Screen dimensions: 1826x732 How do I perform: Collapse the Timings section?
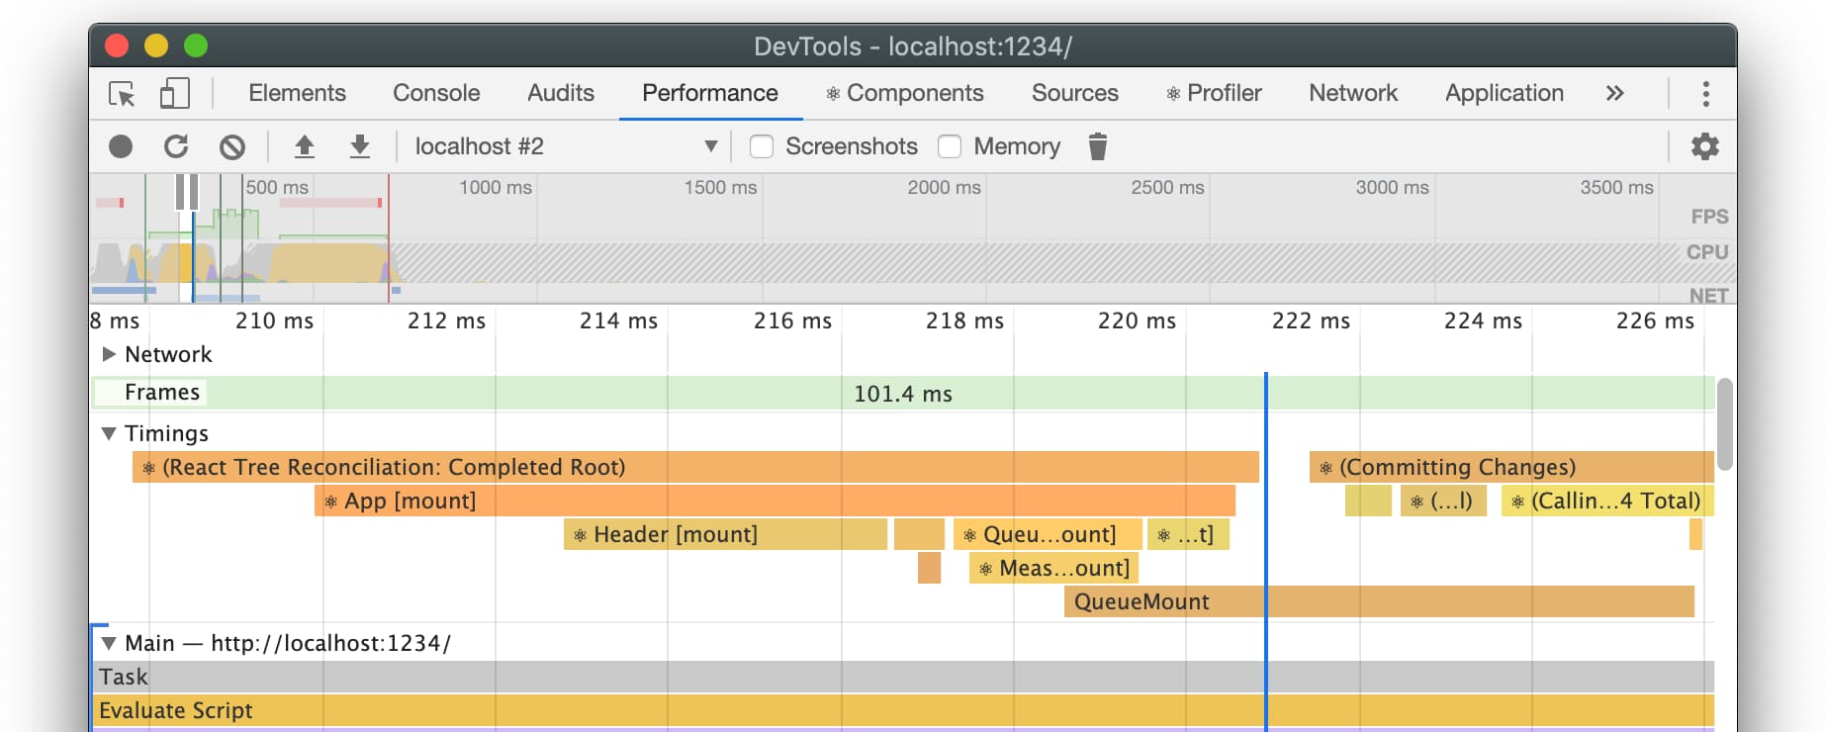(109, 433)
--
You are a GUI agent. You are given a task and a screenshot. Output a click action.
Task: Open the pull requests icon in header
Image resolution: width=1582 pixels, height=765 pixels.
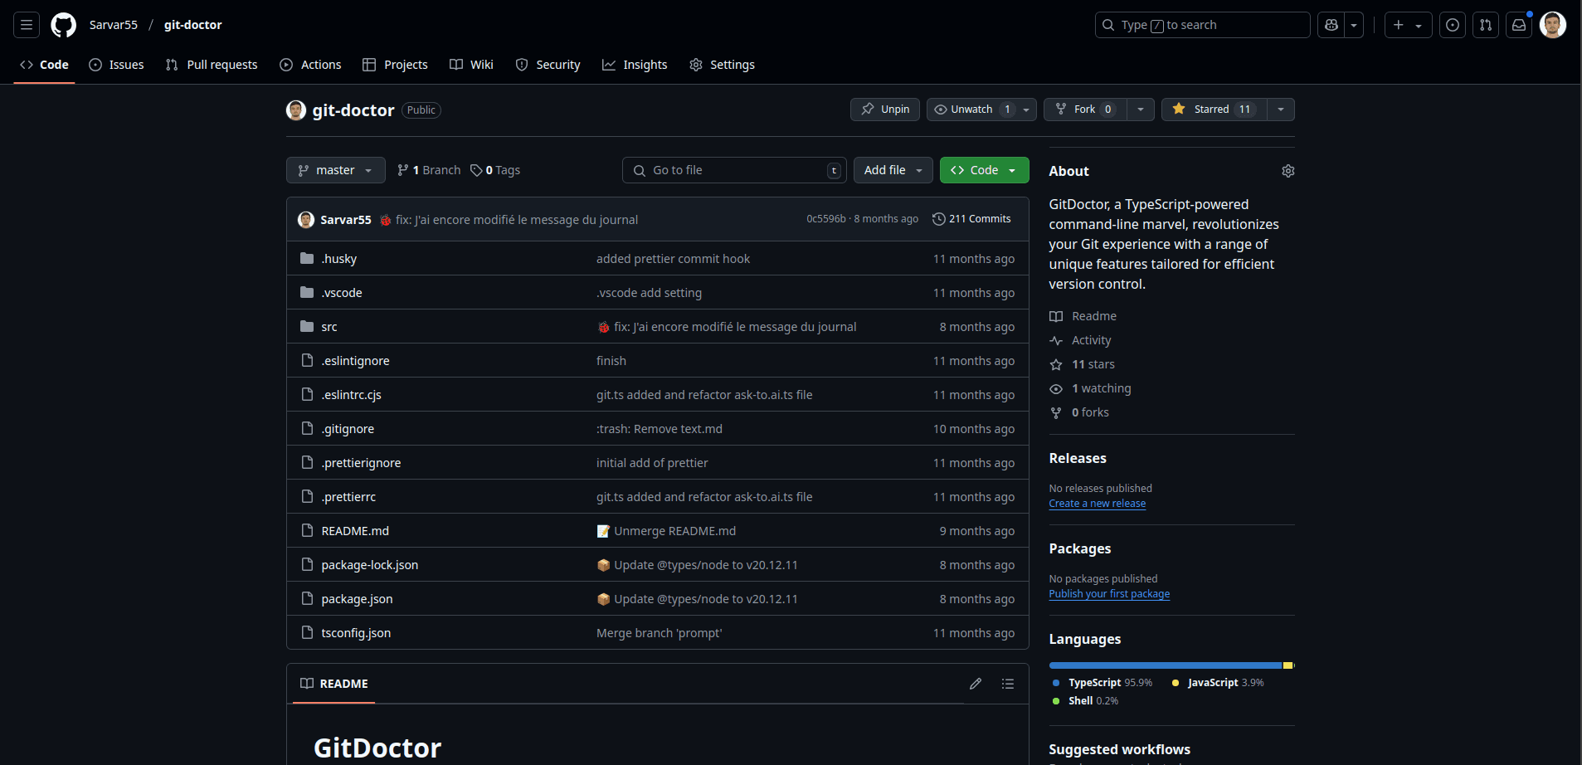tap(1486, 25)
---
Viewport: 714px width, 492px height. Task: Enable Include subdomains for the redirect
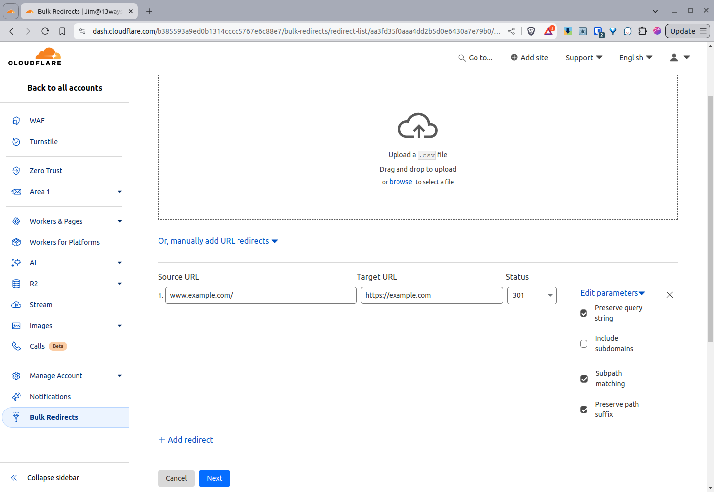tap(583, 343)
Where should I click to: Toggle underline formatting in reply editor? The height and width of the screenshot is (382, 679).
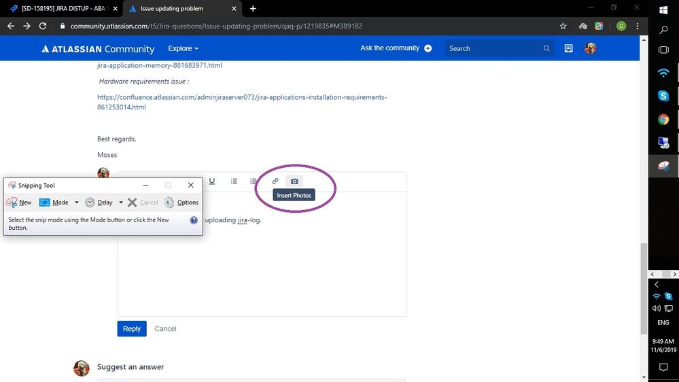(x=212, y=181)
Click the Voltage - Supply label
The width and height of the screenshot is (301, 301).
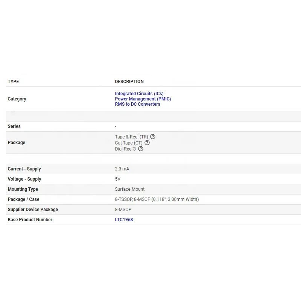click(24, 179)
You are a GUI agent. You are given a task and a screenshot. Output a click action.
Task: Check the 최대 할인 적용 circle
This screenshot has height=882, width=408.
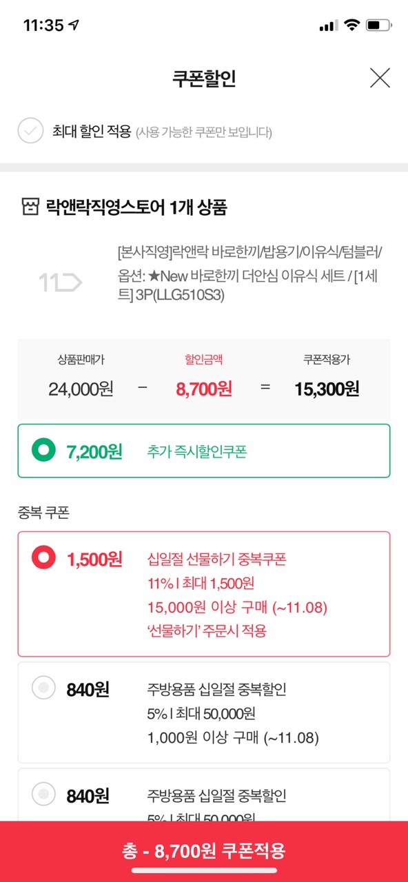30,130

# HOW TO COMPLETE THIS TASK
From the records above, copy exactly the lines starting at the one with "Viewport: 714px width, 492px" and ending at the one with "Task: Check the 최대 할인 적용 circle", and no others. Pictures stay out.

# TASK OUTPUT
Viewport: 714px width, 492px height. Task: Enable Include subdomains for the redirect
tap(583, 343)
Where should I click to: Toggle underline formatting in reply editor? The height and width of the screenshot is (382, 679).
(x=212, y=181)
Click the Voltage - Supply label
The width and height of the screenshot is (301, 301).
click(24, 179)
You are a GUI agent. You are given a task and a screenshot. Output a click action.
Task: Check the 최대 할인 적용 circle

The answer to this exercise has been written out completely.